» Problem description:
Starting with the first line of the data that follows, transcribe every line verbatim until the line containing "You are a computer-use agent." has been transcribed.
::: Data supplied
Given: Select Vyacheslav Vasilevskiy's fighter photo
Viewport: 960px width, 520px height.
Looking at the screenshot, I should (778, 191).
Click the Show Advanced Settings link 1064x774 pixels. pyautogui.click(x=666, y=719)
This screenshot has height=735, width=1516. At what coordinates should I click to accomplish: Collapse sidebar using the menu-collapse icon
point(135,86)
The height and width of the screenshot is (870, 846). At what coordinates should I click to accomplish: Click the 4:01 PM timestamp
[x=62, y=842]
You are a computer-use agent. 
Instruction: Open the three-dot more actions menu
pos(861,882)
::::::
» Reply to the exercise:
Given: Select Vyacheslav Vasilevskiy's fighter photo
Viewport: 960px width, 520px height.
Looking at the screenshot, I should (778, 191).
Click the Show Advanced Settings link 1064x774 pixels. pyautogui.click(x=666, y=719)
This screenshot has height=735, width=1516. At what coordinates should I click to accomplish: Collapse sidebar using the menu-collapse icon
point(135,86)
The height and width of the screenshot is (870, 846). At what coordinates should I click to accomplish: Click the 4:01 PM timestamp
[x=62, y=842]
You are a computer-use agent. 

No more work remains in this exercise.